中国で魏鳳和氏と李尚福氏に執行猶予付き死刑判決
何が起こったか
中国軍の軍事法院は、前国防相のウェイ・フォンフー氏とリー・シャンフー氏に、収賄罪で執行猶予付き死刑を言い渡した。新華社によると、ウェイ氏は収賄、リー氏は収賄と贈賄で有罪となった。両氏は2024年に共産党を除名されていた。
起こった背景
両氏はともに習近平国家主席が率いる中央軍事委員会の元メンバーである。ウェイ氏は2018年から2023年まで国防相を務めた。リー氏は後任となったが、数カ月で表舞台から消えた。中国では執行猶予付き死刑が終身刑に減刑される例が多い。習主席は10年以上前から反腐敗運動を続けてきた。
自分にどう関係ある?
中国では、元国防相2人に執行猶予付きの死刑が言い渡された。対象は中国の軍や政治の上層部だ。一般の日本人に直ちに生活変化はないが、中国向けの出張や投資を考える人は、軍や政権の人事が急に動く国だと意識すべきである。中国関連の契約や渡航計画は、直前の見直しが必要だ。
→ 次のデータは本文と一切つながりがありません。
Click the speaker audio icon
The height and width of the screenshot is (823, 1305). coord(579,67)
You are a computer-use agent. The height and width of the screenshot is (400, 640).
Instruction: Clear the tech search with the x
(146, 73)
中国の政治では、汚職摘発が人事の入れ替えにもつながる。軍需、資源、対中取引に関わる企業は、相手先の幹部交代で交渉が止まることがある。中国で仕事をする会社員や経営者は、担当者の変更に備え、連絡先と契約条件を早めに確認しておくべきである。
これって何が重要?
重要なのは、汚職処分の形を取りながら、習近平国家主席が軍の統制を一段と強めている点である。魏鳳和氏と李尚福氏は、中央軍事委員会の元メンバーだった。そこからの失脚は、軍の上層部でも安全ではないことを示す。
中国の中央軍事委員会は、過去は11人いたが、現在は習氏以外の委員が1人だけだと報じられている。軍の意思決定が少人数に集中すれば、軍事政策の変更が急になる可能性がある。米中関係や周辺国の警戒感にもつながりやすい出来事である。
今後の予測
今後1〜3か月は、中国軍の人事引き締めが続くと予想される。高官の交代が続けば、軍や防衛関連の案件は決裁が遅れやすい。中国と取引する企業は、契約更新や支払い条件を早めに固めておくとよい。
対外面では、米国との軍事面の緊張が続くと予想される。中国の軍上層部で処分が続けば、外からは内部統制の強化と見られる。中国に出張する人は、政治関連の話題を不用意に広げず、渡航前に最新の安全情報を確認するべきである。